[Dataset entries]
========================

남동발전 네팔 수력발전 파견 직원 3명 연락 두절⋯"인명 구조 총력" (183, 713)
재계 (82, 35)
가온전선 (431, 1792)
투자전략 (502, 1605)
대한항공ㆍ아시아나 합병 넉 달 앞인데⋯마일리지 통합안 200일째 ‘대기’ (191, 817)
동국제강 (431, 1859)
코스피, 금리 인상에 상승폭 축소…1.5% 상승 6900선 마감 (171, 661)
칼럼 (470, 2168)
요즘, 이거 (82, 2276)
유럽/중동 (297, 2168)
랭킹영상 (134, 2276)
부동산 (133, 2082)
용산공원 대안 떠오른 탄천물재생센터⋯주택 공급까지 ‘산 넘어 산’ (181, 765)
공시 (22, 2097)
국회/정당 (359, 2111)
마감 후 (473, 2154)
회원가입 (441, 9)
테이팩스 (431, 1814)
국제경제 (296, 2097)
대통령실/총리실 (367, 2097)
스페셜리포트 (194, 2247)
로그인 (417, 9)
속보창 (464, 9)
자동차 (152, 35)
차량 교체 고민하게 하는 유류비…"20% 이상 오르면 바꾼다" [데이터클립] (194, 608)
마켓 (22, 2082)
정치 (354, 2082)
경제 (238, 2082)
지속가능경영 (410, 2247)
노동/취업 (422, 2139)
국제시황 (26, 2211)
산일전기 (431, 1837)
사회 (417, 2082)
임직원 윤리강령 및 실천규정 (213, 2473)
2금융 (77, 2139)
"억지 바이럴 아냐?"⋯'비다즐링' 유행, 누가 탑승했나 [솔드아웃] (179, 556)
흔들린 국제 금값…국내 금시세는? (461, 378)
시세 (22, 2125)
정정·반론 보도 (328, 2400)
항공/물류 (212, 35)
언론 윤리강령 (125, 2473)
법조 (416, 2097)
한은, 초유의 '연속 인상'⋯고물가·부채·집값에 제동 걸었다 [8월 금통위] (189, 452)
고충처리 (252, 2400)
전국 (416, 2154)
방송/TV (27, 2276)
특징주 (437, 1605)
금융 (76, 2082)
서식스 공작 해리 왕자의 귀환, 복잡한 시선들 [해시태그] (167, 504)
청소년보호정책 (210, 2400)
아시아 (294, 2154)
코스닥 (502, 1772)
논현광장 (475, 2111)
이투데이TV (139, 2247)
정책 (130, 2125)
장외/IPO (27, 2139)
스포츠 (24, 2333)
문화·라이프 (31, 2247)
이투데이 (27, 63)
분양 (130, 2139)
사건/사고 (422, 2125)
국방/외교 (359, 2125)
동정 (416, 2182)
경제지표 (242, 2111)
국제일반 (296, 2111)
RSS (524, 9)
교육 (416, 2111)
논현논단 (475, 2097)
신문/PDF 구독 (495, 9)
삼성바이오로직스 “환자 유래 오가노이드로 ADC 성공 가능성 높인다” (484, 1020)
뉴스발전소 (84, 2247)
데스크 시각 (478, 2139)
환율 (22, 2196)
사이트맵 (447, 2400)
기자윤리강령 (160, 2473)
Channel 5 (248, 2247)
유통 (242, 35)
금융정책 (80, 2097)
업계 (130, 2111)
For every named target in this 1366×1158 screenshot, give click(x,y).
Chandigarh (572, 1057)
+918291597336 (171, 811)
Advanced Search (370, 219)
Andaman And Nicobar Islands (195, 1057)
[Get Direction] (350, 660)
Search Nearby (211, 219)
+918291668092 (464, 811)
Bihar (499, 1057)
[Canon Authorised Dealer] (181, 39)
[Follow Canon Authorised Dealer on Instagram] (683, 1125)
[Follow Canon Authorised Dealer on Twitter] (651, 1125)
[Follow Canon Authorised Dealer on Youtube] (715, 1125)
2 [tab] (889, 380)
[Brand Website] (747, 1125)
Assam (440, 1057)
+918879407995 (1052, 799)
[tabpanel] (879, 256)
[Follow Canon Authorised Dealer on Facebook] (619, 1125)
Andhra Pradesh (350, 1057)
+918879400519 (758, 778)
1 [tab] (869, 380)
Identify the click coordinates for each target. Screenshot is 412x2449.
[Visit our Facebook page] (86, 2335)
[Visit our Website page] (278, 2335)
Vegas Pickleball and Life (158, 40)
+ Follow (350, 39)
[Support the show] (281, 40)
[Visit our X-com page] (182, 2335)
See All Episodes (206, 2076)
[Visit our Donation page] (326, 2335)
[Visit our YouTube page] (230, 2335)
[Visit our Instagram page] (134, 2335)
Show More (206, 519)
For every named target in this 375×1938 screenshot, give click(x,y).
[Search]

========================

Set down only the lines above that fall between the line holding "사이트맵 (447, 2400)" and the line holding "[Visit our YouTube page] (230, 2335)", inclusive, keeping each exact.

사이트맵 (447, 2400)
기자윤리강령 (160, 2473)
Channel 5 (248, 2247)
유통 (242, 35)
금융정책 (80, 2097)
업계 (130, 2111)
For every named target in this 1366×1158 screenshot, give click(x,y).
Chandigarh (572, 1057)
+918291597336 (171, 811)
Advanced Search (370, 219)
Andaman And Nicobar Islands (195, 1057)
[Get Direction] (350, 660)
Search Nearby (211, 219)
+918291668092 (464, 811)
Bihar (499, 1057)
[Canon Authorised Dealer] (181, 39)
[Follow Canon Authorised Dealer on Instagram] (683, 1125)
[Follow Canon Authorised Dealer on Twitter] (651, 1125)
[Follow Canon Authorised Dealer on Youtube] (715, 1125)
2 [tab] (889, 380)
[Brand Website] (747, 1125)
Assam (440, 1057)
+918879407995 (1052, 799)
[tabpanel] (879, 256)
[Follow Canon Authorised Dealer on Facebook] (619, 1125)
Andhra Pradesh (350, 1057)
+918879400519 (758, 778)
1 [tab] (869, 380)
Identify the click coordinates for each target. Screenshot is 412x2449.
[Visit our Facebook page] (86, 2335)
[Visit our Website page] (278, 2335)
Vegas Pickleball and Life (158, 40)
+ Follow (350, 39)
[Support the show] (281, 40)
[Visit our X-com page] (182, 2335)
See All Episodes (206, 2076)
[Visit our Donation page] (326, 2335)
[Visit our YouTube page] (230, 2335)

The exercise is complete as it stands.